As well as decent nosh, the generals also have better information than the poor saps at the front line. They know stuff the good lads just can’t be trusted with. They know full well that to get the most out of their cannon fodder, they need to keep them in the dark as long as possible.
It’s the same in some law firms. Associates, you see, are the most profitable foot soldiers a firm can have. The Survivalist met one not so long ago. Paid a handsome £125,000 plus bonus, over five times what the average bloke earns every year, but billing a stupendous £720,000 a year. That’s one heckuva lot of profit for the boys upstairs.
Our boy is, of course, chasing a carrot, a fat golden carrot which would see his earnings treble overnight if he manages to clamp his jaws around it. Yeah, there’s that little word, the two most dangerous letters in the English language, jammed together: if.

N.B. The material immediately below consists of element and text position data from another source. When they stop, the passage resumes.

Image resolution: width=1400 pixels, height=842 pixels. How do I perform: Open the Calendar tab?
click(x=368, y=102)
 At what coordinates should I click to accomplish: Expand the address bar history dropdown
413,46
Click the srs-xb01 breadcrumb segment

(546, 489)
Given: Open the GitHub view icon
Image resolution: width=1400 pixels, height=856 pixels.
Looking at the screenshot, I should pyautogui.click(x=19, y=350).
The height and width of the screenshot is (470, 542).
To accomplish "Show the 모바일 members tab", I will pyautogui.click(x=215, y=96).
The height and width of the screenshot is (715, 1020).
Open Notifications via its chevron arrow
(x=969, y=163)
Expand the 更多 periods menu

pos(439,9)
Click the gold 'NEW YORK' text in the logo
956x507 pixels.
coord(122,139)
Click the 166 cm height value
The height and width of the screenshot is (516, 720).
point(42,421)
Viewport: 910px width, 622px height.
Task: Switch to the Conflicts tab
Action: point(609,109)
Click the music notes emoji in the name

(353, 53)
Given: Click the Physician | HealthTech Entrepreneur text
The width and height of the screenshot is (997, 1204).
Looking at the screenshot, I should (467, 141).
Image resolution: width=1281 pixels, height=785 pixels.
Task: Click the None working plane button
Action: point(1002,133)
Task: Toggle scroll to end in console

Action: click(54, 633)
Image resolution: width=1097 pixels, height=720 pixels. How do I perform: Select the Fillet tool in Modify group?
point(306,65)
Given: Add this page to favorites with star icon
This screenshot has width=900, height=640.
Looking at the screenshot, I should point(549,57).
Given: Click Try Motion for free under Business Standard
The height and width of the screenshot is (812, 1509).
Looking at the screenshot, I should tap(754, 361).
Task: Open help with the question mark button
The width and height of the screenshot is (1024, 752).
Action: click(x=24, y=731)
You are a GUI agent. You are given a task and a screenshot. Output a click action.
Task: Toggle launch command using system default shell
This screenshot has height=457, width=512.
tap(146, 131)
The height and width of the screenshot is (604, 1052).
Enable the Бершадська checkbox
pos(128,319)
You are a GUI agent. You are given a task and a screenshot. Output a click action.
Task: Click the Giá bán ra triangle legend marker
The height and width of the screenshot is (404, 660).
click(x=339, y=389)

You see the Survivalist was able, after a few questions, to ascertain that our boy was being given the run-around by his generals. This is the kind of firm where proper, timely appraisals are seen as a dashed inconvenience by some partners and they’re allowed to get away with it. It’s the kind of firm where objective criteria are applied some of the way, but then it’s all about whose face fits best and whose turn it is to make someone up to partner. In other words, you can do all the right things and still be royally stuffed.
Our boy should make it – after all those billings are pretty tasty – but he’s soon reaching the point where he will start to become difficult for a recruiter to place; too senior, too expensive, too disruptive, too risky to make partner right away for a smaller firm.
Trouble is he’s afraid to pin the partners down to a firm commitment or honest conversation in case it scuppers his chances. But that risk, junior Survivalists, is one he’s just going to have to take. His firm will keep him hanging on in super-profitability mode for as long as it possibly can before making a decision.
So if you’re on the partnership track, make sure you’re getting straight answers from your generals as to whether you’re going to make it or not. Call their bluff. Insist on proper appraisals and proper signals. Have the quiet chats and outright face-downs that you need to properly assess your position, and if you’re in doubt, hightail it before it’s too late.